Wednesday, August 10, 2005

Peter's Gekko : May 2005 - Posts

Peter's Gekko : May 2005 - Posts:
C++ for .NET at dotned

Yesterday we had the VS 2005 C++ team at the dotned user group meeting. It was a good meeting and a good talk. Ronald Laeremans is somebody who can, and will, talk for hours. The C++ vision on .net is quite interesting, let me reproduce some of the things I learned.

To me the C++ language has always been one you had to learn to live with. Never did any real C++ programming but I had to read C++ on a daily basis. All code samples were in C++, incorporating the ideas in my Delphi win32 required translating. These days I do mainly C#, a language whose syntax is far closer to C++ than Object Pascal but whose “architecture” (events, properties, components) comes far closer to Delphi.
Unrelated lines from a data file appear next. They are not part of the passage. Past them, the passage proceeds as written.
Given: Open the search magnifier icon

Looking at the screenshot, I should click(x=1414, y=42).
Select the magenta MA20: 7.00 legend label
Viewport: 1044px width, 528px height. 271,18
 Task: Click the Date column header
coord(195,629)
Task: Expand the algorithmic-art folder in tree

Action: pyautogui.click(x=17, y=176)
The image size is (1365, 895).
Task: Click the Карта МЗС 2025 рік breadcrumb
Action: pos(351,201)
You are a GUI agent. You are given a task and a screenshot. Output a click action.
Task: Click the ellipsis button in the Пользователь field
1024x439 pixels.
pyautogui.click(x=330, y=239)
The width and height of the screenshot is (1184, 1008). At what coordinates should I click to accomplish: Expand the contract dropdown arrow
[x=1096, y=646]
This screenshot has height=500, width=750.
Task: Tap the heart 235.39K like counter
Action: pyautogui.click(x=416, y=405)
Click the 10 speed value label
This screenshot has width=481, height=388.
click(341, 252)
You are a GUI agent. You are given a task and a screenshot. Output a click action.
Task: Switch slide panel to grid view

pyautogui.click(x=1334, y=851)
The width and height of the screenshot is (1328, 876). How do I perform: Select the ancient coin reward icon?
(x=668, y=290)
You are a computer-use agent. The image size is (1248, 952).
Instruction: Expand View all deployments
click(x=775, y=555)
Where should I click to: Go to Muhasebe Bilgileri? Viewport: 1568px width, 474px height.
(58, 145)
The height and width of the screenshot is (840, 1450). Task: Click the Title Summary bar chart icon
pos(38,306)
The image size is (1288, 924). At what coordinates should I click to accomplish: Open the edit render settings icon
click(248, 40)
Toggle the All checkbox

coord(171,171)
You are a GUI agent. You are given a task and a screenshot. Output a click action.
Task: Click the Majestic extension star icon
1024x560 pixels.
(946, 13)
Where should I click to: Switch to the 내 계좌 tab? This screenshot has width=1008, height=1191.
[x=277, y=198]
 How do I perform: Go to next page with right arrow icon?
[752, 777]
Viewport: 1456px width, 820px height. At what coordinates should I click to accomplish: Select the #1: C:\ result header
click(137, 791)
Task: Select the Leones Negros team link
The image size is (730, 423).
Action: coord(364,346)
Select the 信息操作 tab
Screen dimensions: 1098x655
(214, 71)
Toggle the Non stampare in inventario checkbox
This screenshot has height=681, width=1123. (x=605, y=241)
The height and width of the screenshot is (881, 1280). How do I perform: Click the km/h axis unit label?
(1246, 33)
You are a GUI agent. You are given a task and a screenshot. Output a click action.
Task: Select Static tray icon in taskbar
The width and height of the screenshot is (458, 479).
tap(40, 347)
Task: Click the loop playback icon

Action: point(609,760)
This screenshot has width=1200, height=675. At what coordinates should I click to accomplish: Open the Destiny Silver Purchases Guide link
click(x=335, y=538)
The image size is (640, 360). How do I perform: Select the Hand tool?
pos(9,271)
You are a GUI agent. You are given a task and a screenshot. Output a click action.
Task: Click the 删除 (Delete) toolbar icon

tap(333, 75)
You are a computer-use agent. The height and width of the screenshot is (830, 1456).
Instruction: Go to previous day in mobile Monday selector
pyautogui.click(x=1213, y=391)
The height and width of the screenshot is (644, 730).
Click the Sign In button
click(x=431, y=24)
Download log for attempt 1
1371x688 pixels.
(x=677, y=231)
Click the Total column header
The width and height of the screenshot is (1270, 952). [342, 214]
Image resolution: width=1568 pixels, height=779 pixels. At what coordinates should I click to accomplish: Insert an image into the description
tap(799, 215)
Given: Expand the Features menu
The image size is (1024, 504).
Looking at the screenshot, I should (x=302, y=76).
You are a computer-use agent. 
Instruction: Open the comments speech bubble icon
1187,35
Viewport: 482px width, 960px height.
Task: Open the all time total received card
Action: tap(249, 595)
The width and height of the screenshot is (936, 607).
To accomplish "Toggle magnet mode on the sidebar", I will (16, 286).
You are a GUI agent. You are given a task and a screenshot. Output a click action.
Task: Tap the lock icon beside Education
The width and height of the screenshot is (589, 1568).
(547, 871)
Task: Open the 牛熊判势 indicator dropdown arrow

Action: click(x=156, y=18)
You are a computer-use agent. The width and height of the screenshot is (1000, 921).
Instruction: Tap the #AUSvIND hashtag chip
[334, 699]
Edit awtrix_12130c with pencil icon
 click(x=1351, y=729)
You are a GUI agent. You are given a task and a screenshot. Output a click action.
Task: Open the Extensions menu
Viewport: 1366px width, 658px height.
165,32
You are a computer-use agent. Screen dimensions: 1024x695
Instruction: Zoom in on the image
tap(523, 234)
C++ is still a major language at MS, according to the VC team 95% of the MS products is coded in C ++. The team was clearly jealous on the new star C# but gave some good reasons to use (unmanaged) C++:

* Existing code base. You can’t dump 20 years of Windows and Office development
* Backward compatibilty.
* Do your own memory management. Some code has to keep running with 0% memory free. In managed code the smallest things, like boxing an integer, can result in a memory allocation (by the CLR)
* Directly invoking an unmanaged function is checked at compile time. A dllimport in managed code is checked at runtime.

The upcoming C++ does a couple of things to bring the world of unmanaged C++ and managed code together

* To the compiler IL is just another platform target, there’s x86, Itanium and IL
* When declaring a class in C++ you can prefix the class with the value or ref keyword. The class (type) will than be compiled into a managed class which can be reused by any .net language using the assemby. A class without a prefix is a native class.
* The clr:safe compiler directive checks your code on the absence of pointers and native classes. When both criteria are met you have a built a managed assembly with C++.
* A nice feature are trivial properties and events. Declared as a property but you don’t have to write out the (trivial) getter and setter routines.

Some nice scenarios of mixed code

* Wrap up DirectX complexities. Directly address DirectX objects iterated in a .net foreach loop.
* Give an MFC app a .NET Winforms UI. As a demonstration the team had built a customized slide sorter for Powerpoint. Powerpoint in an MFC app and Winforms is very good in building a sophisticated UI.

C++ is clearly not intended as a mainstream language. You can still do horrific things. And in your app you’re dealing with three kinds of memory: the stack, the managed heap and the native heap. Not for the faint of heart. I will stick to my beloved C# but have seen good things to further expand my horizon. (But will not forget pInvoke.net)

Another part of a meeting is the social networking part. Of course Sander and Hassan were there and I promissed to restore the broken links to their perfomaces on a former meeting. Is done. See you at the next meeting.